Where in his op-ed does Sunstein argue that “the mere existence of government guaranteed liberties”?
In the phrase “There is no liberty without dependency” from which it follows that in order to be free I must first be dependent. Government therefore is the pre-condition for liberty, which is a nonsense, because where does the first freely chosen government come from, if freedom depends on its pre-existence? Logically the only free people are a subset of those who are already governed, because they must be first be dependent in order to have liberty.
Sunstein’s mistake is this: while governments are sometimes necessary to preserve liberty, they are not the originators of it. People can be free just because they are; and subsequently they institute governments to secure their rights, but their rights do not proceed from dependency. Rather they are unalienable, unless Sunstein takes that to simply be a figure of speech. Bureaucracies are an afterthought, not the source of liberty themselves. If dependency was requisite to liberty, then only among the governed should we hope to find free men.
If Sunstein were right then given enough dependency, enough government, we would inevitably find liberty. On the other hand, without dependency, without government, we should never hope to find it. But that’s not true and hence, Sunstein is wrong.

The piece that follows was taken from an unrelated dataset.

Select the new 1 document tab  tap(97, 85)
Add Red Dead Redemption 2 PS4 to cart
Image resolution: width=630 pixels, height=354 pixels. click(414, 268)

There is another aspect to this which I am not enough of a scholar to address. It was the idea that liberty should be based on property. The idea that a man was free flowed from the assertion that he owned himself, so to that extent he had a God-given liberty, because God gave him himself. The notion that man does not own himself unless it is validated by an external authority is an interesting one, but my own feeling is that is a dangerous concept, and counterintuitive to boot.
We bind ourselves together to remain ourselves. But we are who we are before we meet others, whatever Sunstein may think.